HomeFórmula NascarCEO da NASCAR depõe como última testemunha dos times em ação antitruste

CEO da NASCAR depõe como última testemunha dos times em ação antitruste

Charlotte (Carolina do Norte), 9 de dezembro de 2025 – O presidente e CEO da NASCAR, Jim France, compareceu nesta terça-feira ao tribunal federal da Carolina do Norte como a última testemunha de acusação no processo antitruste movido pelas equipes 23XI Racing e Front Row Motorsports.

Durante cerca de duas horas e meia de interrogatório conduzido pelo advogado dos times, Jeffrey Kessler, France afirmou repetidamente não se lembrar de comunicações internas, acontecimentos ou valores discutidos nas negociações de carters. Também reconheceu: “Eu disse não aos carters permanentes”, mas não foi questionado sobre o motivo.

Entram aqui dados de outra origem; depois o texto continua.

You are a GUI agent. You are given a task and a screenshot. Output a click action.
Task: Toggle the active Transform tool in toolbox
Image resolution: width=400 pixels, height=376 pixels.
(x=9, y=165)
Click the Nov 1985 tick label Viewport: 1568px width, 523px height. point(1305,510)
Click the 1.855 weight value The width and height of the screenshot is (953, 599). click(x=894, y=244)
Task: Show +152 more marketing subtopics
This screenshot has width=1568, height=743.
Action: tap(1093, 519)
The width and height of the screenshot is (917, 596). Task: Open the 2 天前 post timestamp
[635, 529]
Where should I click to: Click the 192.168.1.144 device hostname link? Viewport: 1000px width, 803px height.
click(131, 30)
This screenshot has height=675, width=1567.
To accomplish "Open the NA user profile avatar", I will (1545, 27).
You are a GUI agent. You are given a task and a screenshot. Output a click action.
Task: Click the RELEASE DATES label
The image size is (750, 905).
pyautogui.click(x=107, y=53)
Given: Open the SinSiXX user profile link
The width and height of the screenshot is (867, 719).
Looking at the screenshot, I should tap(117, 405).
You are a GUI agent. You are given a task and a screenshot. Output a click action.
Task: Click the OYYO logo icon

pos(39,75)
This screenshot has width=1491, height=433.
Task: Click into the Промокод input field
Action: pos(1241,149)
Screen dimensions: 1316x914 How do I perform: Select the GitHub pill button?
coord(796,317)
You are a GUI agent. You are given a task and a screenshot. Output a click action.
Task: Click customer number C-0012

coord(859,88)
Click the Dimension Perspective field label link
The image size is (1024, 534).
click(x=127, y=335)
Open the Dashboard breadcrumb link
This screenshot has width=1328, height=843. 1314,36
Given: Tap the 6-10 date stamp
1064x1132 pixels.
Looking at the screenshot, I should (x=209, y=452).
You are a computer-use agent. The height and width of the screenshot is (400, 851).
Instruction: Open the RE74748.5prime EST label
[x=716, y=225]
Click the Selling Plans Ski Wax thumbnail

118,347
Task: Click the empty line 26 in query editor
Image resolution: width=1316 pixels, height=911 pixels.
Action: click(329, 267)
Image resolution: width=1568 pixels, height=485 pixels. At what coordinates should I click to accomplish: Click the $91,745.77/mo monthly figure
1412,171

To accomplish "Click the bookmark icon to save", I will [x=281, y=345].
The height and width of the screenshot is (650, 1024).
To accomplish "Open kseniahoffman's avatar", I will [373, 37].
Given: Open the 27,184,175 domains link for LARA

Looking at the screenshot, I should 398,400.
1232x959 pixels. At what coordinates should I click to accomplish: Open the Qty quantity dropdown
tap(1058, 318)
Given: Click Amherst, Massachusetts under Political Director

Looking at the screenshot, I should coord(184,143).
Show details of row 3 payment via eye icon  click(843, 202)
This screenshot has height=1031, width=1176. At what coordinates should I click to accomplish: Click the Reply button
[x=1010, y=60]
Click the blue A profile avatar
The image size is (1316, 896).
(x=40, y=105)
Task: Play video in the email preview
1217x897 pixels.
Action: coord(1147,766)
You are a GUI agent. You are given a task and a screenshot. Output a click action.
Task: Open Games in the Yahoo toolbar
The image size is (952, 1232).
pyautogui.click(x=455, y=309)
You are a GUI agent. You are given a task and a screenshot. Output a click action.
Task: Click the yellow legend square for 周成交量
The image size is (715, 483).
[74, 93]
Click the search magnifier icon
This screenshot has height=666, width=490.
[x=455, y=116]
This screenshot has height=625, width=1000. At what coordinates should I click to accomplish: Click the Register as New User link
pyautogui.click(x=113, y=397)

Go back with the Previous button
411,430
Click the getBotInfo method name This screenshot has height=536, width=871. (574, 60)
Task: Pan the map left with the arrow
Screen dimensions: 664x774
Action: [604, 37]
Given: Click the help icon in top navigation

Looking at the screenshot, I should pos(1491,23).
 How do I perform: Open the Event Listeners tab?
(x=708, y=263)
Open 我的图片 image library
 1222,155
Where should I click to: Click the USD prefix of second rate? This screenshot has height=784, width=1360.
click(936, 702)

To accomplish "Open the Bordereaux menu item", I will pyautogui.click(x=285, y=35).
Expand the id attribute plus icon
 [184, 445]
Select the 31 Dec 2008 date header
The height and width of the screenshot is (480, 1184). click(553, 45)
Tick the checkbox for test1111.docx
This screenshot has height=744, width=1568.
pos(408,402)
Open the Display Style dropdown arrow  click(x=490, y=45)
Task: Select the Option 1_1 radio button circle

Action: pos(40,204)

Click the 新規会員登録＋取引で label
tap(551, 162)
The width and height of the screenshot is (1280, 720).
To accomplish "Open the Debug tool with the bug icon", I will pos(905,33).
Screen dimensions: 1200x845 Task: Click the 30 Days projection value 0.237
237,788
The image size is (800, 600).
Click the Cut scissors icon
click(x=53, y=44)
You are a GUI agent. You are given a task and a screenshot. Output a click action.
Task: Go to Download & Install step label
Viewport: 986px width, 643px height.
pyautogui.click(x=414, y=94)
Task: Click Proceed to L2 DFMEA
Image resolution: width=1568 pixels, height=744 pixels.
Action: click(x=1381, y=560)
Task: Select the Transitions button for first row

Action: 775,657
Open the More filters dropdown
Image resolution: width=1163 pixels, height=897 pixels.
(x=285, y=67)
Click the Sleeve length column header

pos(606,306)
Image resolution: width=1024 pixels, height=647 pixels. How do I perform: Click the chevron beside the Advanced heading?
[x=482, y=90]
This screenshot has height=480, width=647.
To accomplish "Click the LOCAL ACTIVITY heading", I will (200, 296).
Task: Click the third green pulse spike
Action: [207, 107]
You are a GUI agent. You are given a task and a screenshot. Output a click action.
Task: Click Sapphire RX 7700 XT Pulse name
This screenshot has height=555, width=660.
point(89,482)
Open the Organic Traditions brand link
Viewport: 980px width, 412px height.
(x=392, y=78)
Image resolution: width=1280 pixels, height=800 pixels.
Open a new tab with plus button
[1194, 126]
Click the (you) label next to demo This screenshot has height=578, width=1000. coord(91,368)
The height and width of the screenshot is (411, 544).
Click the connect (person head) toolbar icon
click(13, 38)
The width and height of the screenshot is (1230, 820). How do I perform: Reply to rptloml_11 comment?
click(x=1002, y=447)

Pressão sobre responsabilidade

Kessler insistiu que France é a instância final de decisão na NASCAR, perguntando se “a responsabilidade máxima” era dele. O executivo respondeu que as definições passam pelo conselho de administração, declarando que o colegiado pode sobrepor suas decisões – embora tenha dito não se lembrar de nenhum caso em que isso tenha ocorrido.

A família France controla 54% da entidade por meio de um truste; os 46% restantes pertencem a Lesa France Kennedy, sobrinha do dirigente.

Debate sobre carters permanentes

Os carters permanentes foram o principal ponto das negociações do acordo válido a partir de 2025. Testemunhas anteriores, como Heather Gibbs e o ex-piloto e proprietário Richard Childress, relataram que a medida garantiria estabilidade financeira às equipes. Já o atual presidente da NASCAR, Steve O’Donnell, declarou que a categoria preferiu manter flexibilidade diante de incertezas sobre custos, calendário e modelo de negócio.

Documentos exibidos por Kessler mostraram e-mails internos em que O’Donnell descreveu France “praguejando” ao ler uma carta de Heather Gibbs. O CEO alegou não se recordar de qualquer reação negativa.

France confirmou ter recebido, na primavera de 2024, cartas de Roger Penske, Rick Hendrick, Jack Roush e Joe Gibbs apontando perdas financeiras das equipes.

Outros depoimentos do dia

Richard Childress afirmou ter assinado o acordo de carters “por não ter opção”, já que sua equipe não conseguiria competir sem as licenças. Segundo ele, outras empresas de seu grupo subsidiam as operações da RCR. Childress defendeu os carters permanentes, dizendo que a mudança não teria custo para a NASCAR.

O presidente da NASCAR, Steve Phelps, contestou a versão das equipes de que o prazo de 6 de setembro de 2024 foi “tudo ou nada”. Ele listou o cronograma das negociações: primeiro rascunho em dezembro de 2023, respostas dos times em janeiro e fevereiro de 2024, reuniões individuais a partir de maio e um terceiro rascunho em 14 de agosto. A data-limite foi estendida a pedido de Jeff Gordon, gerente da Hendrick Motorsports; mesmo assim, 23XI e Front Row não assinaram.

Phelps acrescentou que repassar US$ 720 milhões anuais – valor solicitado pelas equipes – colocaria a NASCAR em risco financeiro.

Próximos passos

Jim France deve retornar ao banco das testemunhas nesta quarta-feira (10) para o contrainterrogatório da defesa da NASCAR, que então começará a apresentar sua argumentação.